Combination therapy by targeting METTL17 and ferroptosis suppress CRC tumorigenesis.
A and B. The tumor growth volume, weight, and size of SW620 xenograft tumors were significantly attenuated in the combination group receiving shRNA targeting METTL17 and ML162 treatment compared to monotherapy with either METTL17 knockdown or ML162 treatment. However, the efficacy of the combination treatment was compromised by the administration of Lip-1, a potent ferroptosis inhibitor by blocking lipid peroxidation. Vehicle control, ML162 (10 mg/kg per mouse) and Lip-1 (10 mg/kg per mouse) were intraperitoneally administrated every day starting from day 5 post SW620 inoculation. n = 5 per group.

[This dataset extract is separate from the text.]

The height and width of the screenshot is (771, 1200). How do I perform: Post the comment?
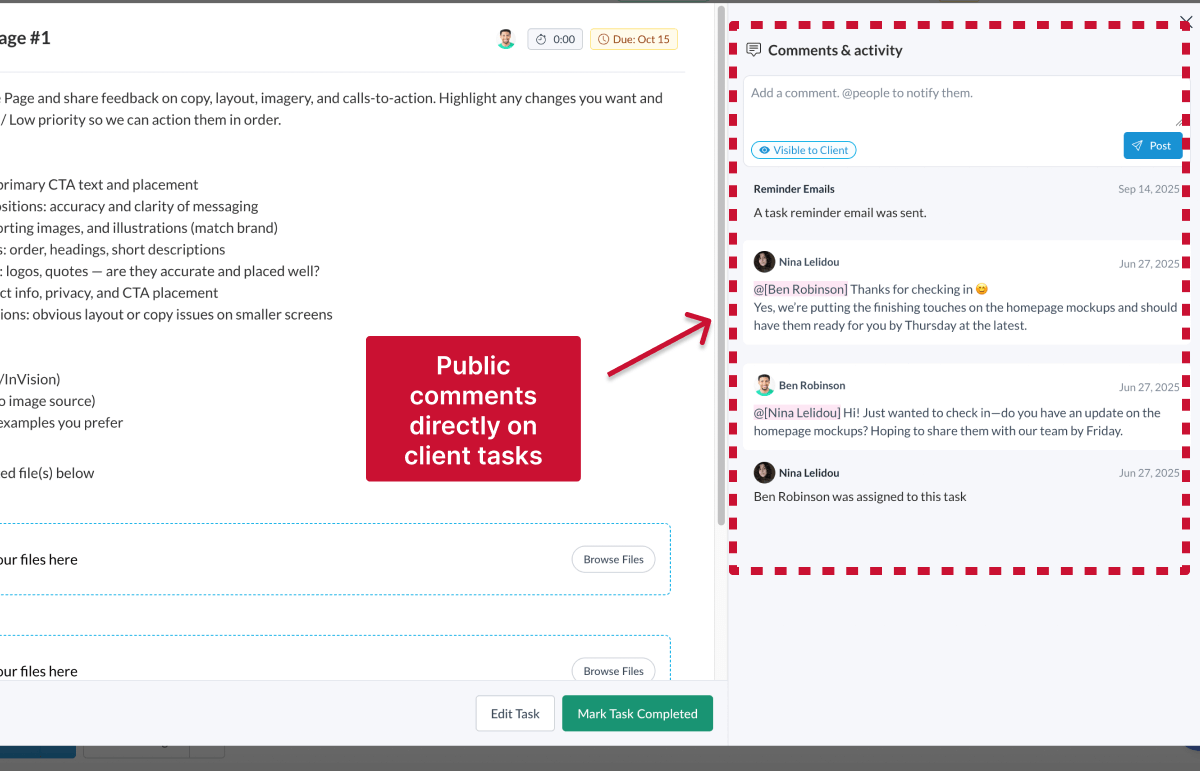point(1153,145)
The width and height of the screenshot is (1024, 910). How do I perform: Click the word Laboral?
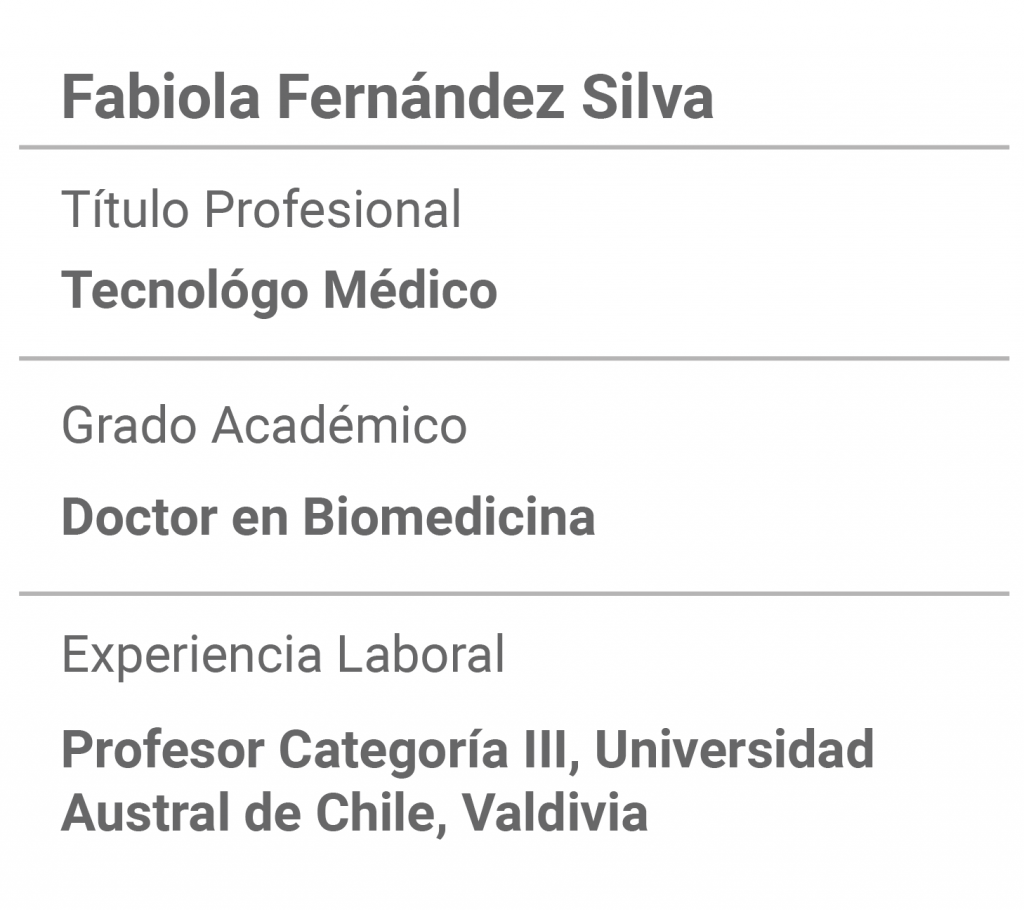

C and D. H&E, Ki-67, and 4-HNE staining of tissue sections from SW620 xenograft tumors (C). Scale bar = 100 μm. Ki-67-positive tumor cells and 4-HNE signal were quantified at the 400 × field (D), n = 4 per group.
Data are shown as mean ± SD. #p < 0.05, ##p < 0.01, ###p < 0.001 compared to Scramble vehicle group, and ***p < 0.001 compared to indicated two groups, based on two-sided Student's t-test.